R 贝叶斯有序逻辑-试图根据模式个体绘制预测y随时间的变化
我有一个数据集,它结合了多年来不同国家的几项调查。根据调查对象,我的因变量(lrparty)是一个政党的意识形态立场(范围从0到10)。我有几个自变量,比如年龄、性别、教育程度、党派偏见和受访者的收入 然后,对于每个政党和每个调查,我想根据模式个体(例如,年龄=31,女性=1,教育=2,收入=2,党派=1)绘制一段时间内lrparty的预测值。因此,图表看起来像:x轴=年;y轴=根据模态个体的LRP预测值 总而言之,以下是我尝试做的几个阶段: 1.评估模型: 该党(lrparty)在性别、年龄、教育程度、收入和受调查者的党派倾向上的有序逻辑回归R 贝叶斯有序逻辑-试图根据模式个体绘制预测y随时间的变化,r,plot,bayesian,predict,multinomial,R,Plot,Bayesian,Predict,Multinomial,我有一个数据集,它结合了多年来不同国家的几项调查。根据调查对象,我的因变量(lrparty)是一个政党的意识形态立场(范围从0到10)。
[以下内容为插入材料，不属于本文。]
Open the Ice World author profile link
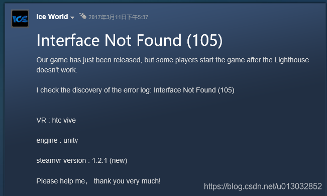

我有几个自变量,比如年龄、性别、教育程度、党派偏见和受访者的收入 然后,对于每个政党和每个调查,我想根据模式个体(例如,年龄=31,女性=1,教育=2,收入=2,党派=1)绘制一段时间内lrparty的预测值。因此,图表看起来像:x轴=年;y轴=根据模态个体的LRP预测值 总而言之,以下是我尝试做的几个阶段: 1.评估模型: 该党(lrparty)在性别、年龄、
库(rstan)
图书馆(tidyverse)
图书馆(brms)
图书馆(GG2)
图书馆(主题)
图书馆(ggmcmc)
##数据:
加载(“pbrands.RData”)
##只保留国家=英国;调查=CSE;政党=保守派
uk_cses_con=pbrands%>%
选择(政党、女性、年龄、教育程度、收入、党派、年份、调查、,
国家,cmp,政党名称(简称,政党名称(英文,lrs)%>%
筛选(调查==“CSE”)%>%
过滤器(国家==“英国”)%>%
过滤器(cmp==51620)
##进行贝叶斯有序logit模型
适合正常。经过几次尝试和错误尝试,我找到了代码。由于其他人可能对此感兴趣,我将在下面发布代码
## Packages
install.packages(c("bmrs", "coda", "mvtnorm", "devtools"))
library(devtools)
library(tidyverse)
library(brms)
## Loading the data
load('~/Data/mydata.RData')
## Keeping the variables of our interest
mydata = mydata %>%
select(lrparty, female, age, education, income, partisan, year, survey,
country, cmp, party_name_short, party_name_english, lrs)
## Function for calculating modes
getmode <- function(v) {
uniqv = unique(v)
uniqv[which.max(tabulate(match(v, uniqv)))]
}
## Finding Modal respondents by country, survey, and party:
## Modes by country
mode_by_country = mydata %>%
group_by(country) %>%
mutate(modal_age = getmode(na.omit(age))) %>%
mutate(modal_inc = getmode(na.omit(income))) %>%
mutate(modal_female = getmode(na.omit(female))) %>%
mutate(modal_edu = getmode(na.omit(education))) %>%
mutate(modal_partisan = getmode(na.omit(partisan))) %>%
filter(!duplicated(country))
mode_by_country = mode_by_country[ , c(9, 14:18)]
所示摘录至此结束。